Dillera saw the potential of the food industry as a major player in the tourism sector. After the recently concluded Flavors of SOX, the region showcased several tour packages of the region that highlighted the eats instead of the usual sights. The Flavors of SOX celebration last April was the last leg of the Flavors of the Philippines, a program of DOT as part of its Philippine Food Month campaign.
The special packages include: the Gensan Tuna Food Tour, which explores the best product of the city through different offerings of several restaurants and hotels; Blaan Traditional Food Tour, a tour that immerses guests in the tradition and food of the Blaan Tribe; South Valley Food Tour, the tour that is all about the fresh fruits, which includes the abundant pineapple, that grows in the foothills of Mt. Matutum that covers Gensan and Koronadal City; Lake Sebu Culinary Experience, a territory of the T’boli tribe which is famous for its tilapia cuisine; T’boli Food Adventure highlights the traditional cuisine of the tribe; Halal Goodness that is all about the halal delicacies of Cotabato City and nearby areas; and the Gensan Agri Tour, which explores the bounty of the country’s southernmost city.
Although I was not able to experience all the tour packages, I was able to sample some of the eats and sights the region is known for.
South Cotabato is known for its tribal roots and two tribes have opened their doors to the public so people can experience what life is like in a tribal community. Probably the most famous indigenous group in the province is the T’boli. Scattered around the province one of the tribe’s famous homes is Lake Sebu. Because of the place’s natural beauty and rich cultural heritage, it has become a prime tourist spot. The destination is famous for its natural sights but also because of the food. Several resorts and restaurants in the area offer different tilapia dishes. The fish is farmed in the lake as one of the community’s main source of livelihood.
The Blaan Traditional Food Tour, on the other hand, lets tourists experience the culture of the Blaan Tribe.
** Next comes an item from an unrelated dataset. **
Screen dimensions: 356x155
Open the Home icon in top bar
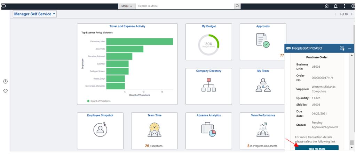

Lamlifew (lam-lee-fao) Village, located in Malungon, Sarangani province, welcomes guests to its community of more than 150 households. A producer of corn, organic rice, and cavendish, the tribe is proud of its rich heritage and food. One traditional dish is the llolot anok, a tinola-like chicken dish that cooks native chicken with local herbs inside a bamboo. What’s unique about this dish is the herbs the tribe uses, which are the sangig, a mint-like herb and Blaan sibuyas, a type of chive. Both herbs grow in the mountains and the community just cultivate it in their own backyard.
“What we want is Soccksargen to be part of the Philippine tourism map. What the national government promotes are the established destinations. I mean these areas can stand on their own already. If they can graduate these areas and identify the emerging destinations. If this happens a lot of the stakeholders will benefit from it. It’s not just the sights, but the food and resources we are proud of. We have so much,” Dillera ends.